As part of IJM’s programs under the EU-UN Spotlight Initiative, a UNDP-funded project directed at addressing Violence Against Women and Girls (VAWG), we focused on increasing people’s awareness of violence in their communities and how to support survivors. In the beginning of 2021, IJM staff met with survivor groups (support groups of about 15-20 survivors) and community members we had worked with to find out what was working well. In these meetings, several survivor groups expressed a desire to make an impact in their communities and share what they had learned by creating educational dramas.
These survivor groups had previously been trained by IJM under Spotlight to learn more about VAWG, how survivors can report, what help they need, and how trauma impacts people. Because of this training, these survivors knew exactly what they wanted to communicate to their communities and presented ideas they had for skits, songs, and poetry they believed would help people in their communities better understand VAWG and know how to take a stand against it. IJM provided the funding and support to make these community outreaches happen.

Extracted data –

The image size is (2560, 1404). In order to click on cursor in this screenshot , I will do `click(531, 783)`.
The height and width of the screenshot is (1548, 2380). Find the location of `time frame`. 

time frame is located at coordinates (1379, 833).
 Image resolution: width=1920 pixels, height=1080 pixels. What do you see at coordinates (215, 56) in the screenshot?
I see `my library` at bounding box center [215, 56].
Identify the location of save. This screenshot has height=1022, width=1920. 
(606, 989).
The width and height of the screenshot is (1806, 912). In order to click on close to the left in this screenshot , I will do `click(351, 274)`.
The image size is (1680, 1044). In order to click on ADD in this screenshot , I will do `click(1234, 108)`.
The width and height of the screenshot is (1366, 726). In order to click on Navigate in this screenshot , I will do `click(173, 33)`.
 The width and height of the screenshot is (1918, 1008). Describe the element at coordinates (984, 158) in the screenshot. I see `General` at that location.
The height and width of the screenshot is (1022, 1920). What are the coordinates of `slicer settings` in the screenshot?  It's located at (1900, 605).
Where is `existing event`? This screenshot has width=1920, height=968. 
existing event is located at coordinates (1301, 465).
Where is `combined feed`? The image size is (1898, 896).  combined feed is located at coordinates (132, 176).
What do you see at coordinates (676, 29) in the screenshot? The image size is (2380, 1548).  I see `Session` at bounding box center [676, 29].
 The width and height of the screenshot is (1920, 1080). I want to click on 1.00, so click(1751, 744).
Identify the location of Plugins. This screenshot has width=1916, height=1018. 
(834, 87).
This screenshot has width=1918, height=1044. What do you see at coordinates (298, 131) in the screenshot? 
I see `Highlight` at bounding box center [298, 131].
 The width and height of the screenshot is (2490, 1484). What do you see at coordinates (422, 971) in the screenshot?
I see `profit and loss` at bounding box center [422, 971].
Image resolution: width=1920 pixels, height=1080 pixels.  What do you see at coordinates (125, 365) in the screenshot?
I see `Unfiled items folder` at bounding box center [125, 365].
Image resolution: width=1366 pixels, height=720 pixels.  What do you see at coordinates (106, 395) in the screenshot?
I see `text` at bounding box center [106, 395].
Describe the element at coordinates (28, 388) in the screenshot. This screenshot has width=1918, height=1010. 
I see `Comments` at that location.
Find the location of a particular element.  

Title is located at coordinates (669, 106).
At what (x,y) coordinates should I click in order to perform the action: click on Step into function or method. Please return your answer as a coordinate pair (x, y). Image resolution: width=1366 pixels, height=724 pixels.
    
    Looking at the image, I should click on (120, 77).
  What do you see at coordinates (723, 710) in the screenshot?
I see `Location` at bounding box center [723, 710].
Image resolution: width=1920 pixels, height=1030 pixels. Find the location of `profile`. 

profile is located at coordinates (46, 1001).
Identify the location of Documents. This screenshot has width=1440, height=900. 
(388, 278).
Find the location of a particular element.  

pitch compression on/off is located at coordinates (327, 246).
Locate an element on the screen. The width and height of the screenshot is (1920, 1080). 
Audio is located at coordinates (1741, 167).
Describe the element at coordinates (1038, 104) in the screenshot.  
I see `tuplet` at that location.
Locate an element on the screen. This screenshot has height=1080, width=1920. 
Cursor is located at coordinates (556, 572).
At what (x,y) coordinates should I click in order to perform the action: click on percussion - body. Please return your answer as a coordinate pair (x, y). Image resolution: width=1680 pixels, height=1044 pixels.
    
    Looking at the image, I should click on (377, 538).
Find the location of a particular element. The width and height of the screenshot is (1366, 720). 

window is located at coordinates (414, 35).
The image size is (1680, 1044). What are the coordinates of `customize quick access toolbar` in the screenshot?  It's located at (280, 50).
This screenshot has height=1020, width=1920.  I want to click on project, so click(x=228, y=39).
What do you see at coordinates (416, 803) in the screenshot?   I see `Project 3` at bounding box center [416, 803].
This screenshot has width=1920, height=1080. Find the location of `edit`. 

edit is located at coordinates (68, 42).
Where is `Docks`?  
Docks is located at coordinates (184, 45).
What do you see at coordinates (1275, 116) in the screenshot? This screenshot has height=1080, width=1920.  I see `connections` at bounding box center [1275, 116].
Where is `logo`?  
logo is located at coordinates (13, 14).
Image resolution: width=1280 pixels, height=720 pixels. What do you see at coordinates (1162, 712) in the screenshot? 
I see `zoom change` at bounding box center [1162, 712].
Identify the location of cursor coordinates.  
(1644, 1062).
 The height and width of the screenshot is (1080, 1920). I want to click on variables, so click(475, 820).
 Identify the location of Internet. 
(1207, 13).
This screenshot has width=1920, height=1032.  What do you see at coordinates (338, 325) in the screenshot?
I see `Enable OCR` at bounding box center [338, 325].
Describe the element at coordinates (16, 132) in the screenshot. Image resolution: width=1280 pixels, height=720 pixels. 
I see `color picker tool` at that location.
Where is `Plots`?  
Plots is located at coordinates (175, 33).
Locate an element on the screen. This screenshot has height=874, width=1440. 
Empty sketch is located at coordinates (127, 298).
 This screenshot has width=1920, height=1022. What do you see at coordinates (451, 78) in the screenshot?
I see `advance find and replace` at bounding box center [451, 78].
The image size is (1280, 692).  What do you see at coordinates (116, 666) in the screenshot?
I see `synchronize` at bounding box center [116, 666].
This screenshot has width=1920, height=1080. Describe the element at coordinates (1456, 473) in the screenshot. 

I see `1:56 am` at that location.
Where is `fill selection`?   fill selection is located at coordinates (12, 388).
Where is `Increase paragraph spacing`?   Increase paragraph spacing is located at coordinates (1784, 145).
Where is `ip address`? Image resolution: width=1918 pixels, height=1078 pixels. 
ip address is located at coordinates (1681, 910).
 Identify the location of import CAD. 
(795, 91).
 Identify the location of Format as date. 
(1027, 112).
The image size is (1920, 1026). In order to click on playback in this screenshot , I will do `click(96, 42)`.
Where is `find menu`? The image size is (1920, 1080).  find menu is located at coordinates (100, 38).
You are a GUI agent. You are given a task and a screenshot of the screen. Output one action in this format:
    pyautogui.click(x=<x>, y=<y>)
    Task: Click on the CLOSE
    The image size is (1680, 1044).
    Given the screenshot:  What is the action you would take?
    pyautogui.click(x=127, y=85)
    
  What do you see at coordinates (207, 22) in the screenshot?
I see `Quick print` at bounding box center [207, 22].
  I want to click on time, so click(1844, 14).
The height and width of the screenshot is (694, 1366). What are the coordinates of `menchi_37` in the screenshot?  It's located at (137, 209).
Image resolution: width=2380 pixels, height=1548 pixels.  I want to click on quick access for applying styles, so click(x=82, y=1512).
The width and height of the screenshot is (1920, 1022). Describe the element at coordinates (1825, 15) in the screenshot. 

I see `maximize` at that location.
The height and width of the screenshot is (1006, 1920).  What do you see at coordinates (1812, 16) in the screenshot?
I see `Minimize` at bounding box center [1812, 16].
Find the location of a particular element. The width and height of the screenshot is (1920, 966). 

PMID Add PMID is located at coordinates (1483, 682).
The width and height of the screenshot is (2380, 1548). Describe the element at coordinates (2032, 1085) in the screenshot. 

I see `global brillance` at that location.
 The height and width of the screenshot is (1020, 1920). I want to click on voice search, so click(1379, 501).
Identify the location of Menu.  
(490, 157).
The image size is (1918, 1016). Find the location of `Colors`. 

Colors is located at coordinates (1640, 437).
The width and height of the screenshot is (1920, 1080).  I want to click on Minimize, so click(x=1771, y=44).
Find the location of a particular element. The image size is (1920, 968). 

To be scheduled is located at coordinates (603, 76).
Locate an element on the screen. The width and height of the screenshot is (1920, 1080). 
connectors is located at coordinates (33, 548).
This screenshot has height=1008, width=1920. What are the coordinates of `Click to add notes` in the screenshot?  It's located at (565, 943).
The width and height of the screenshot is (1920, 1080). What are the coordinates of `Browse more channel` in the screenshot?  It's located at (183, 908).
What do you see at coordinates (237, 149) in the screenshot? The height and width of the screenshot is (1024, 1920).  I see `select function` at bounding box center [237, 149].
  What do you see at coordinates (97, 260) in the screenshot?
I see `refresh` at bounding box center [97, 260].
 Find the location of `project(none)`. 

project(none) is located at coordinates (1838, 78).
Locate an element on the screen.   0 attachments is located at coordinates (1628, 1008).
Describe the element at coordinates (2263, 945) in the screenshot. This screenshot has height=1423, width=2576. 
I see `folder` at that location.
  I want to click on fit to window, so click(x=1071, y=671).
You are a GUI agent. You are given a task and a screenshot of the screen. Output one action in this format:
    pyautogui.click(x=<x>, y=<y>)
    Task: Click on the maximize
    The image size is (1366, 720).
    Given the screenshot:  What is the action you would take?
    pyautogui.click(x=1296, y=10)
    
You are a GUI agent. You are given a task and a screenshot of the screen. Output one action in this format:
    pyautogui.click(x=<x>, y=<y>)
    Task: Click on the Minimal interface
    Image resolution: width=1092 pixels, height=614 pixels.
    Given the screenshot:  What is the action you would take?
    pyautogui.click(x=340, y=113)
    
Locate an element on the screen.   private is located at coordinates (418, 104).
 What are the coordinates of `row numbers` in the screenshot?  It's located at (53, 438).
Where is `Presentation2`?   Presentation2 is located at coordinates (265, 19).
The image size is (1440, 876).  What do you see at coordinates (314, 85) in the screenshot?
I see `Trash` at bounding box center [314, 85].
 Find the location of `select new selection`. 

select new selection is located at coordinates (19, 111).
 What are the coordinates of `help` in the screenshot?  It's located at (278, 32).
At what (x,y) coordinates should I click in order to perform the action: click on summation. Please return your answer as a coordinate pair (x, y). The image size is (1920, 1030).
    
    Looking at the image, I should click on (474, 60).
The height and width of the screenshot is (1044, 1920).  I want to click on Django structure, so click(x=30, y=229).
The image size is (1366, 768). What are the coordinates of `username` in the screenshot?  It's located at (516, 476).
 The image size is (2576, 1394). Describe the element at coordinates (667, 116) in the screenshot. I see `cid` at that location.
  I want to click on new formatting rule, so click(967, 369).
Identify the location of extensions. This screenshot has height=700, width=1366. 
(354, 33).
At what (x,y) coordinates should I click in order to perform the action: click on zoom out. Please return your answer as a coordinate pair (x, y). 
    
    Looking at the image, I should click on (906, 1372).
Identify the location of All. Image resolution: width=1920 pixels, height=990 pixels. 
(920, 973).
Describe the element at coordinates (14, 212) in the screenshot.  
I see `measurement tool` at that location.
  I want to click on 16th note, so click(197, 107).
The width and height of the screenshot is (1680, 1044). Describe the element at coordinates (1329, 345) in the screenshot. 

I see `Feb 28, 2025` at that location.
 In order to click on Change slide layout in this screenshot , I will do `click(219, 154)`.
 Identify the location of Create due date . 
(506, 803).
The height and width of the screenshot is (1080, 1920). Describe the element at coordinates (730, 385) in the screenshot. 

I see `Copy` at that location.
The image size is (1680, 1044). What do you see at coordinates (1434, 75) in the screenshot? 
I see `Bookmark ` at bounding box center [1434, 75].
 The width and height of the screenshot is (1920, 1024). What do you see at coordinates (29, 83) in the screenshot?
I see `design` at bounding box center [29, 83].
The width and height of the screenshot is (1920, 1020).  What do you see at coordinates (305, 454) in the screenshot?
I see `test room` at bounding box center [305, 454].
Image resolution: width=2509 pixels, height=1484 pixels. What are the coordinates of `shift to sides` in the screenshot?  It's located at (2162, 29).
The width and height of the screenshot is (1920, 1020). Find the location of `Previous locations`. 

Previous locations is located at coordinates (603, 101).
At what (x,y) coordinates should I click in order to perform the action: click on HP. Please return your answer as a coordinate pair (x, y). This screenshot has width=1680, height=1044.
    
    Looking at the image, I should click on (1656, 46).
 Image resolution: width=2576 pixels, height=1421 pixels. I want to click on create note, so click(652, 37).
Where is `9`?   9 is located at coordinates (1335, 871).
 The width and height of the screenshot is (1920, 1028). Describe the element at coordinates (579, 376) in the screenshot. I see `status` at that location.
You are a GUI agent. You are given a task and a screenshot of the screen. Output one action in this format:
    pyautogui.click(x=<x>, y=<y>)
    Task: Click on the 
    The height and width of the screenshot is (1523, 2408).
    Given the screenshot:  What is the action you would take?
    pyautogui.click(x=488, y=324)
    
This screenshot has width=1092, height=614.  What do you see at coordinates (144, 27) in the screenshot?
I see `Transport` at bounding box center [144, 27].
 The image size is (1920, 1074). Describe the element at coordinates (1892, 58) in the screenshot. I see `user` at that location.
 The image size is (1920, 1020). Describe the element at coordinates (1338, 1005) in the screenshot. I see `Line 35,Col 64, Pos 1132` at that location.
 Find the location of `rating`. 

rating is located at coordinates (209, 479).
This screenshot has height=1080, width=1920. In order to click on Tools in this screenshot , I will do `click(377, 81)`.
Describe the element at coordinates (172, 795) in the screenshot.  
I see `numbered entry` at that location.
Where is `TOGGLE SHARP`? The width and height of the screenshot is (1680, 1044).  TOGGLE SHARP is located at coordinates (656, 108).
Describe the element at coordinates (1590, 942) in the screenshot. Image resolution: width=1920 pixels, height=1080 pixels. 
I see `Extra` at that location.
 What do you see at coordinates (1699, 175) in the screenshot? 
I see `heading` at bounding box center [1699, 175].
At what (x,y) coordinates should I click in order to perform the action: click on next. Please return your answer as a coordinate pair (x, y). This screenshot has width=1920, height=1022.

Exercises –
1: Retype the Spotlight Initiative text starting at "As part of IJM’s" and ending at "creating educational dramas.".
2: Put this sentence from the Spotlight Initiative text into Spanish: "IJM provided the funding and support to make these community outreaches happen."
3: Carry on writing the Spotlight Initiative text from its last sentence.
The lines above play no part in what comes next.

Results of the exercise –
1:
As part of IJM’s programs under the EU-UN Spotlight Initiative, a UNDP-funded project directed at addressing Violence Against Women and Girls (VAWG), we focused on increasing people’s awareness of violence in their communities and how to support survivors. In the beginning of 2021, IJM staff met with survivor groups (support groups of about 15-20 survivors) and community members we had worked with to find out what was working well. In these meetings, several survivor groups expressed a desire to make an impact in their communities and share what they had learned by creating educational dramas.

2: IJM proporcionó el financiamiento y el apoyo para hacer realidad estas actividades de alcance comunitario.

3:
Over the next few months, the survivor groups finalized their plans, rehearsed during their meetings and practiced in front of IJM staff. In April 2021, the first survivor group in Tororo, Eastern Uganda, did a final rehearsal in front of IJM staff and donors from UNDP.
Their drama told the story of a woman whose husband would beat her with a panga (machete) and use all of their money to buy alcohol instead of supporting the family or helping their daughter pay for school. This situation is an all too common one among survivors of domestic violence in Uganda, and a number of these women were telling a part of their own story as they performed.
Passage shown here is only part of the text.